We have reached the point where the CIA is publicly bucking the right of the Senate Intelligence committee to oversee it. If even half of the charges in Amy Davidson's superb piece are true, the CIA has become totally unmoored and no longer seems even to acknowledge the idea that it has to answer to our elected officials. But you don't have to believe Davidson, or even Dianne Feinstein, to read CIA director John O. Brennan's public statements. Brennan does not speak as if he were answerable to the Senate. When your spies are trying to have the oversight committee's staff arrested, you're down the rabbit hole. Once the spies aren't accountable to the elected leaders, you don't really have a democracy any more.
How to deal with an insubordinate intelligence service? It's a difficult question that the CIA has unfortunately raised before. You can't disrupt their genuinely necessary defense work. But you also can't let them be the ones who decide what's necessary and what's not, or to be the sole judges of their own behavior. Putting in new leadership has been tried. Congressional hearings have been tried. It might be time for the death penalty: not an end to American intelligence work, but the end of a specific dysfunctional intelligence agency. How could that be done?
Step 1: Divide the CIA between other intelligence services. The good news is our complicated security establishment means that the CIA is not the only game in town. The CIA can be carved up, in stages if that's needed to prevent disruption, and transferred to other agencies. Much of the Directorate of Operations, which does the covert-action stuff, could go straight to the Pentagon. Various intelligence-gathering and analysis units could go to the NSA or to military intelligence.
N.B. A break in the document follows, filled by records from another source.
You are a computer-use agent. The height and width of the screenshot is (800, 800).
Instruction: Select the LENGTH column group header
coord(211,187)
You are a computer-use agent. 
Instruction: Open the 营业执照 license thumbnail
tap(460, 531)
A lot of the counter-espionage and domestic counter-terrorism could go to the FBI. Ongoing operations would not be interrupted. But the CIA personnel transferred to those other agencies would be accountable to the supervisors there.
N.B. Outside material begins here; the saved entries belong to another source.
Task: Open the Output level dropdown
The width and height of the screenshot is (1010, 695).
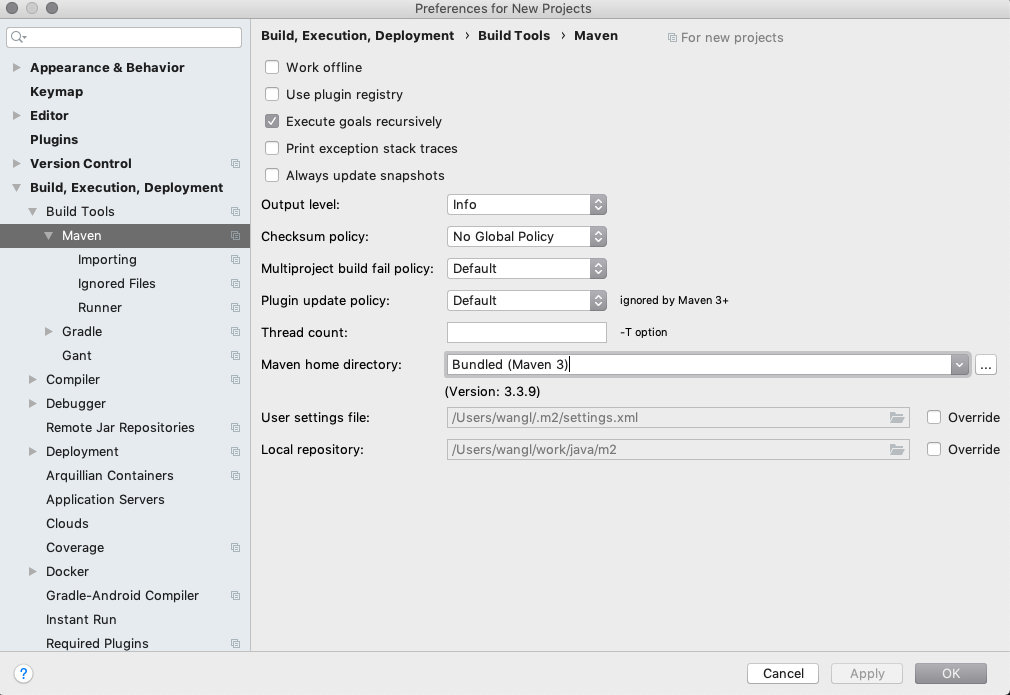Action: [x=526, y=205]
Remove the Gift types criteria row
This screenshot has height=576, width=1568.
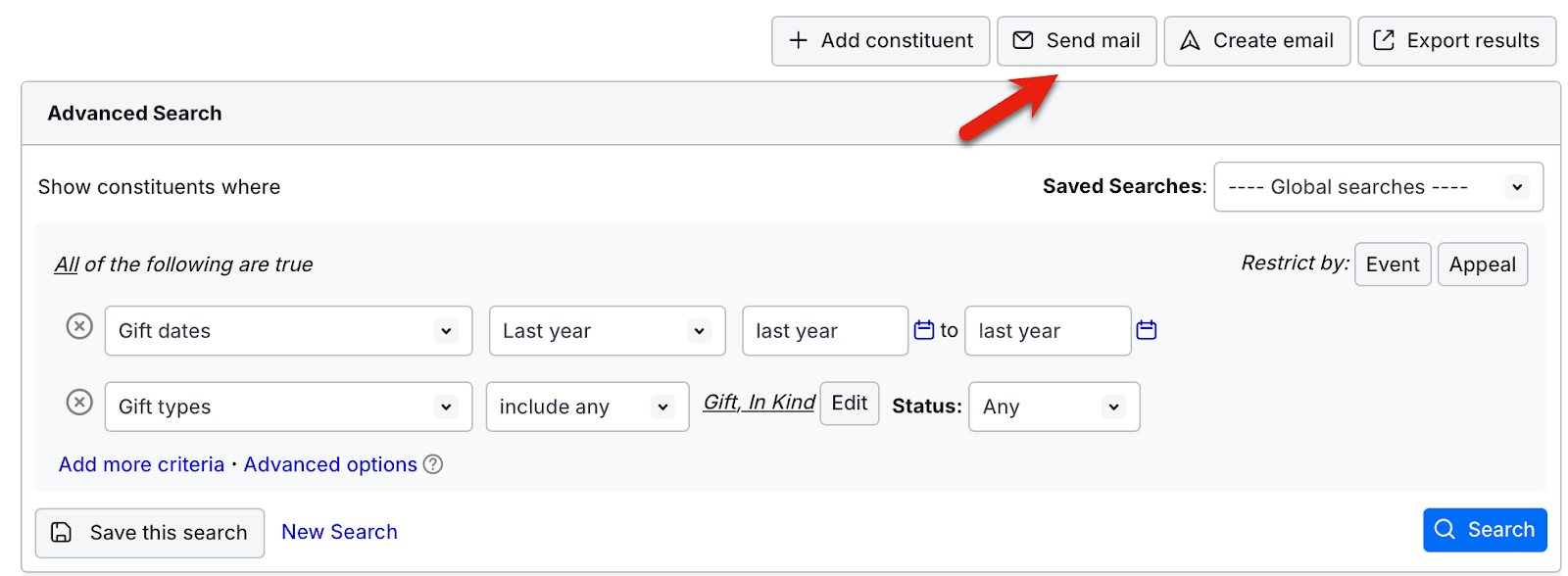coord(79,403)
My thinking here is that the CIA certainly contains many valuable officers, but has apparently developed a deep-rooted culture of insubordination to authorities outside the CIA. (I am especially tired of hearing people ask whether the old CIA hands will be willing to accept this or that nominee for Director.) The point here is to keep the officers but break up the unit and its problematic culture. As soon as practical, the former-CIA personnel should be dispersed within their new agencies, so that ex-CIA hands no longer form their own little units or clubs. They need to be supervised, isolated from one another, and absorbed into a different organizational culture.
Of course, an agency that recognizes no authority but its own will resist being broken up, so two more steps would have to be taken right at the beginning:
Step 2. Another authority needs to take immediate custody of ALL CIA records. Either the NSA, the FBI, or some new group created for the purpose needs to take everything the CIA has. The CIA should be able to copy records they need, and to request copies from the custodian, but the custodial agency keeps the originals. Anyone destroying records or holding them back gets charged for national-security crimes. Because destroying or stealing intelligence actually is a crime.
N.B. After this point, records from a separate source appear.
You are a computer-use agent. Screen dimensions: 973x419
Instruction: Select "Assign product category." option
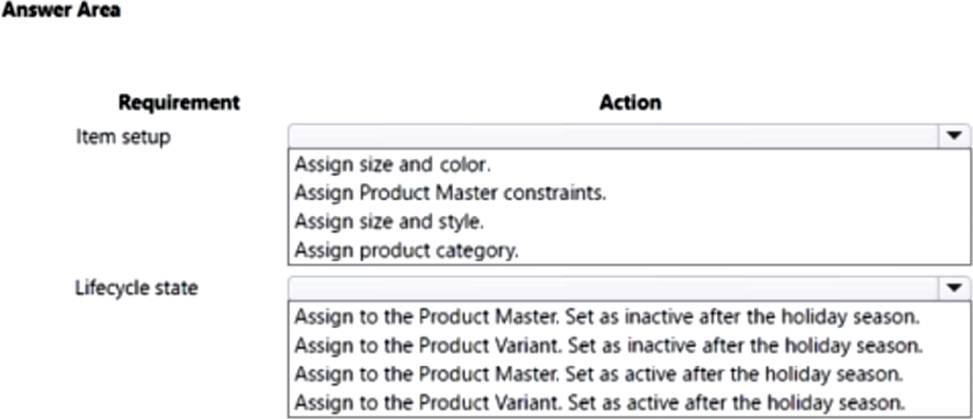pos(407,250)
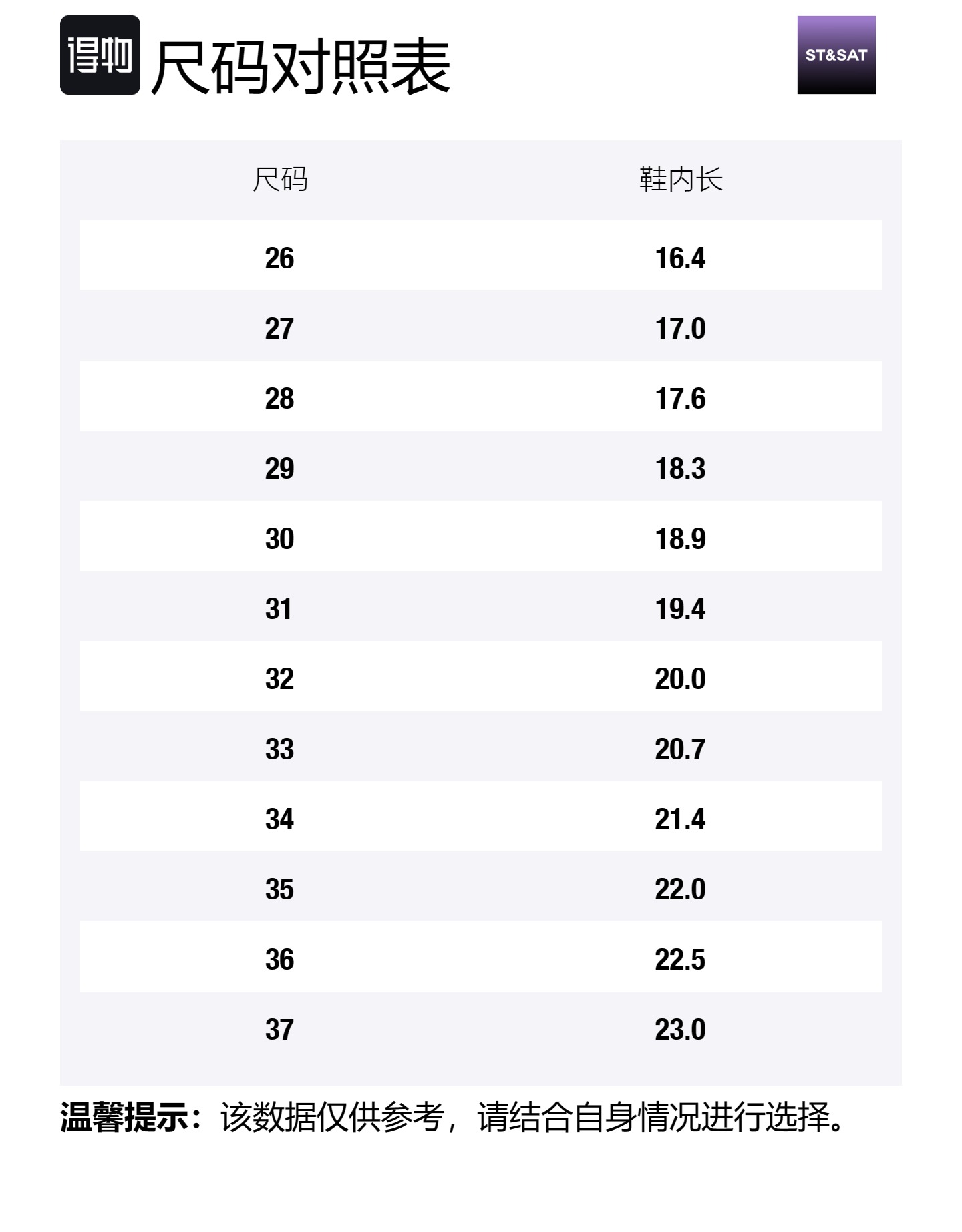Click the 尺码对照表 title text
This screenshot has height=1232, width=962.
coord(301,67)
Step 3. A watchdog office needs to be created to supervise CIA employees during the breakup and for at least a decade after. Congress needs to empower a special inspector's office with full security clearance to oversee the CIA's compliance. After all, the agency would be dissolved because of its refusal to comply with authority, and the dissolution would make many of its old hands angry. The new inspector's office would also need a separate criminal-prosecution wing, to whom those who disobeyed lawful commands would be referred. The inspector's office would need to check in periodically on all ex-CIA agents, to make sure they hadn't held onto classified material and that they weren't colluding with each other. And the inspector's office needs to be able to turn their lives inside out if necessary. Those who refuse to accept transfer to new agencies and resign instead should expect the inspector's office to look at them much more closely and much more often. If that means that some ex-spies lose a good deal of their privacy to a surveillance regime in the name of national security, well, it may be us or them.